Article ID Journal Published Year Pages File Type
2574521 Vascular Pharmacology 2009 7 Pages PDF
Abstract
To protect immature organ systems during corrective cardiac surgery, patients are cooled to a minimal temperature of 17 °C during cardiopulmonary bypass (CPB). However hypothermic CPB triggers the whole body inflammatory response and results in unwanted prolonged inflammation. The present study was designed to clarify the hypothermia and rewarming induced mechanisms and examine interventional pharmacological strategies that could prevent prolonged inflammation. Stimulated primary human umbilical vein endothelial cells (HUVECs) were exposed to a dynamic temperature protocol analogous to clinical settings.

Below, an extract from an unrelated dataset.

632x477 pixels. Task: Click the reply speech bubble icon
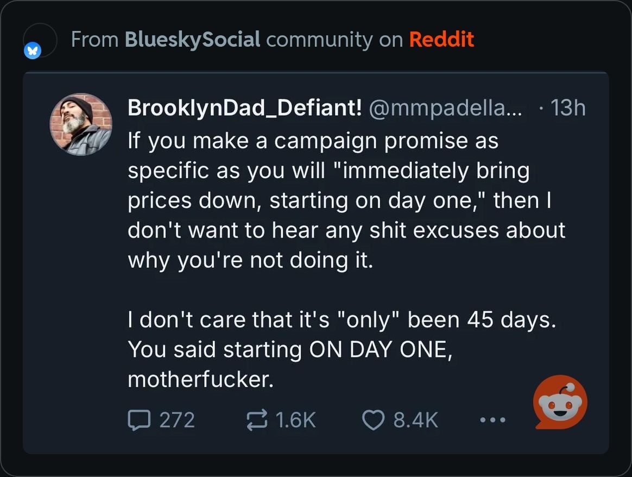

Furthermore endothelial cells were pretreated with methylprednisolone and/or tacrolimus as well as with MAPK inhibitors (SB203580, U0126 and SP600125). Cell viability, expression of IL-6 and ERK 1/2, p38 and SAPK/JNK were investigated. Stimulated endothelial cells secreted significantly higher IL-6 protein 2 h after rewarming in comparison to normothermic control cells. Moreover, dynamic temperature changes lead to increased MAPK phosphorylation. Only the combined pre-treatment with MP and TAC served to inhibit the IL-6 secretion. As intracellular signalling pathway we could demonstrate that SB203580 as specific p38 inhibitor most effectively down regulated the unwanted IL-6 release after cooling and rewarming. Therefore inhibition of p38 or components of the p38 pathway could be a promising and selective antiinflammatory therapeutic target after hypothermic CPB.